Task item: Below are the records; copy exactly the stretch from the line containing "Where should I" through the line containing "The width and", both ends included, and nothing else.

Data for the task:
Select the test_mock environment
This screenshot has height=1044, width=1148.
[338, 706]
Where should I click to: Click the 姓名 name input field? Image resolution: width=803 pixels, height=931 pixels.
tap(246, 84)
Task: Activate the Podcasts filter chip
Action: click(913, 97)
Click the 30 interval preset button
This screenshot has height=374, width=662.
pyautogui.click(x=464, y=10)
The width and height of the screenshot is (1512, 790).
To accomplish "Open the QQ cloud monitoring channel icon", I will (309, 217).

==

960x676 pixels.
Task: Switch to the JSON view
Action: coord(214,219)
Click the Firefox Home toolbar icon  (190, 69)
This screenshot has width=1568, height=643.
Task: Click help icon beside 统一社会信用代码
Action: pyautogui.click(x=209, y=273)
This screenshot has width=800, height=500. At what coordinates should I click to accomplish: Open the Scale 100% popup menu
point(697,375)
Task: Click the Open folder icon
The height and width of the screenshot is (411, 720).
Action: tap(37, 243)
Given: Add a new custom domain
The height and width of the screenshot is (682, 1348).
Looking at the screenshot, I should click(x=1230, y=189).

Task response:
Where should I click to: Click the 姓名 name input field? Image resolution: width=803 pixels, height=931 pixels.
tap(246, 84)
Task: Activate the Podcasts filter chip
Action: click(913, 97)
Click the 30 interval preset button
This screenshot has height=374, width=662.
pyautogui.click(x=464, y=10)
The width and height of the screenshot is (1512, 790).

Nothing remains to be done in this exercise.